To make themselves appear as being hams, some will include their seventy three’s and Q codes such as QSL - when in fact they don’t even know what QSL stands for.

I have been around radio a long time - more then 40 years.
I have seen it come and I have seen it go.

I knew a fine young gentleman who was a Eagle Scout that earned his General Class license and did not have the resources to buy the more expensive equipment. This fellow was proud of his accomplishments -which he had every right to do so. I talked with him on the radio several times and was impressed by his enthusiasm.

We have a linked repeater system here and a group of people that runs the system that started their own club and tried to do ham radio things.
They went so far as to have a JOTA party and invited a bunch of scouts to come to their clubhouse and participate.

When this licensed ham offered to come over and help with the kids and said that he could bring his walkie talkie with him, he was told not to come - because they already had it covered.
What he couldn’t understand was why he was not invited to come over and participate.
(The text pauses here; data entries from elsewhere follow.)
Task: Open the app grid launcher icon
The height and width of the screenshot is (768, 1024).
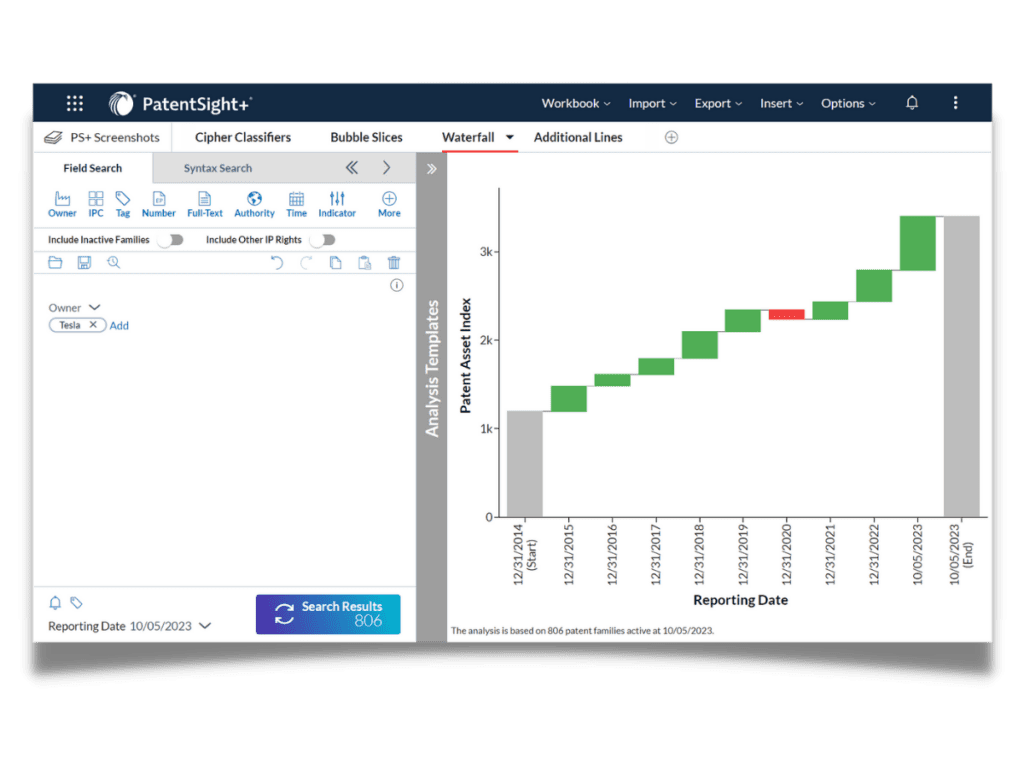Action: pos(75,103)
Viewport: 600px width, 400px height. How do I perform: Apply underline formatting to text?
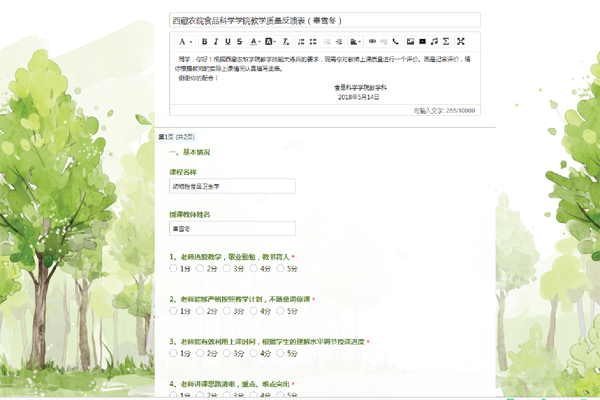tap(227, 42)
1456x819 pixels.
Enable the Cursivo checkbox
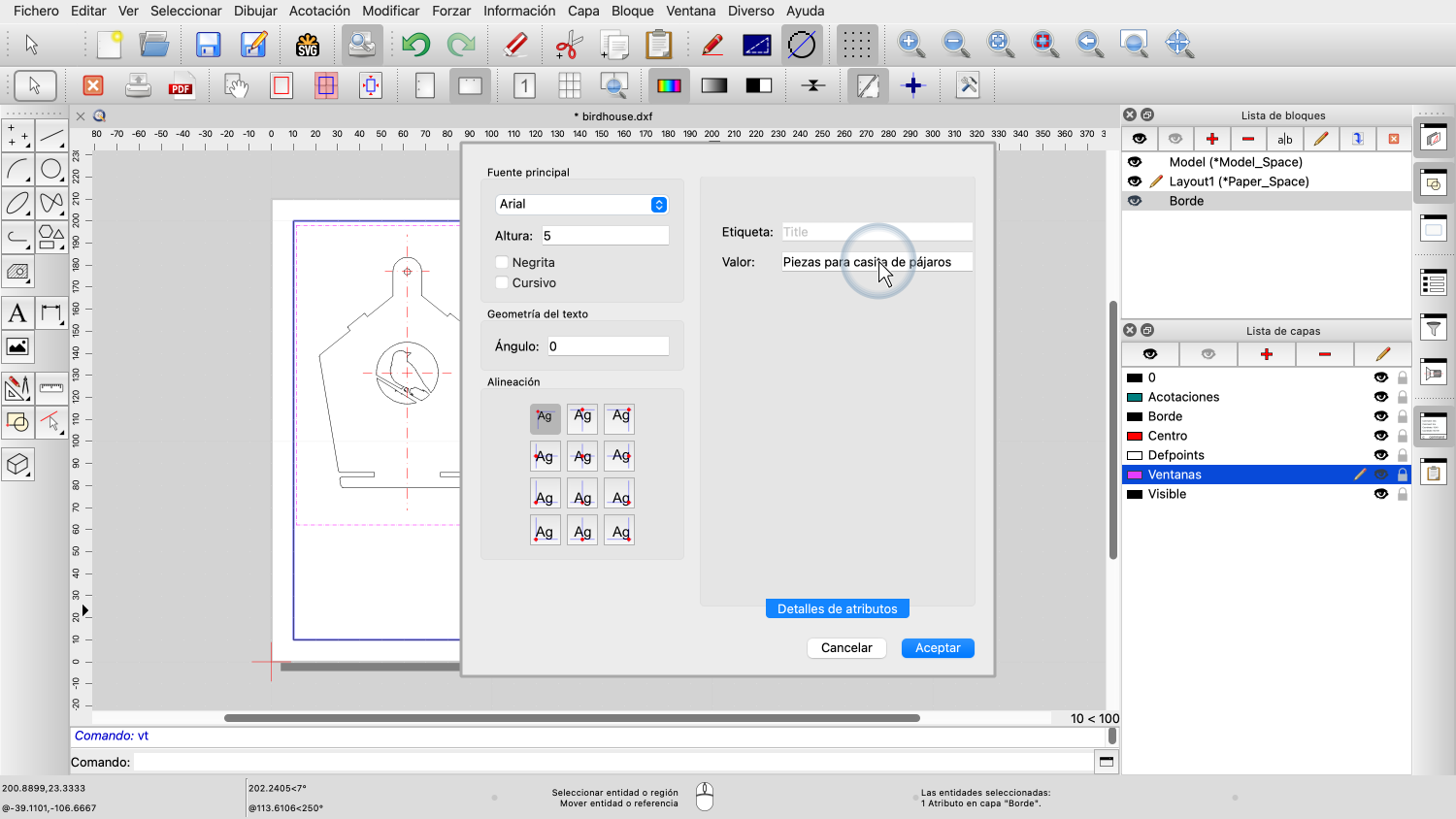click(x=502, y=282)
The reason was because they already had a radio set up on the WAN frequency and having another radio that could only hit their repeater was of no benefit to them.

I think, had they invited him over and gave him something to do with the scouts that he would still be on the air today. But after being shunned because he only had a walkie talkie, and because a walkie talkie doesn’t do anything except talk to the one local repeater it can hit, that it stymied him and he put his walkie talkie away and never returned to the club or the radio again.

We need to teach these people about radios, how they work, the proper way to use them and feed lines - since radios don’t work without a feed line. Antenna’s - since the antenna does most of the work - which is basically what you said about beam antenna’s, or at least getting the antenna outside. It is very important to teach these things today - so we don’t end up with a bunch of know nothings tomorrow.

I have even heard people go so far as to say that it was ok to buy a walkie talkie and then spend additional money on a amplifier so it will talk further.
This in my opinion is counter productive, since the cost of a good radio is in line with the cost of a Mirage amplifier, why include an amplifier when you can do the same thing with a 50 watt mobile and have a real radio?

Maybe I am getting off on the wrong foot here and maybe I will be crucified like Jesus Christ for saying the truth, but I don’t think that it is ok to mislead people into believing that it is ok to just buy a walkie talkie and get on the air. After all, this is amateur radio, not amateur walkie talkie.

I was not misleading anyone. I think you misinterpreted what I said to mean that all you need is a walkie talkie and you’re an expert ham. That isn’t what I’m saying at all and that isn’t what I was taught to understand what amateur radio is about.

What I am saying is that all the technical training is great, but it is only one part of what amateur radio is. You can pass all the exams and know all the answers (no one knows all the answers and anyone who thinks they do is only an expert at narcissism) but none of it does any good if you don’t get out there and experience it.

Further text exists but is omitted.